_Assignment_
Each line in the entries that has the word "accomplish" has to be copied.

+ + + + + + +

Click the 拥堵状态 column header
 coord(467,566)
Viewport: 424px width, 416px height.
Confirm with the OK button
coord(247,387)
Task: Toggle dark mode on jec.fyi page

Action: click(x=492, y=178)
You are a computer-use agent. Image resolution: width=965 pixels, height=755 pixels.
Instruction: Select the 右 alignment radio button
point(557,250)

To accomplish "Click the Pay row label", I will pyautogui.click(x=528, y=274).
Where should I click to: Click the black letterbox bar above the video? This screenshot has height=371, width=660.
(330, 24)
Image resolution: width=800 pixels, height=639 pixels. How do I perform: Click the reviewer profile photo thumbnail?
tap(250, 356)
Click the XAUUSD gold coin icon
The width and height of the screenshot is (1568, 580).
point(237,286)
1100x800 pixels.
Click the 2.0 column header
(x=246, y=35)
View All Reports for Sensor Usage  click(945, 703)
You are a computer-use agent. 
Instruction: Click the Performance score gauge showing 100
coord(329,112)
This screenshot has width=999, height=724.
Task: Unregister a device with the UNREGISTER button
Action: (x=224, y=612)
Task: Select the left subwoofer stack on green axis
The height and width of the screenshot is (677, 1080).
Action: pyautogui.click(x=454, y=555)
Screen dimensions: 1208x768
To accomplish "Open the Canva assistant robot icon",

+ + + + + + +

_Result for this exercise_
To accomplish "Click the Pay row label", I will pyautogui.click(x=528, y=274).
To accomplish "Open the Canva assistant robot icon",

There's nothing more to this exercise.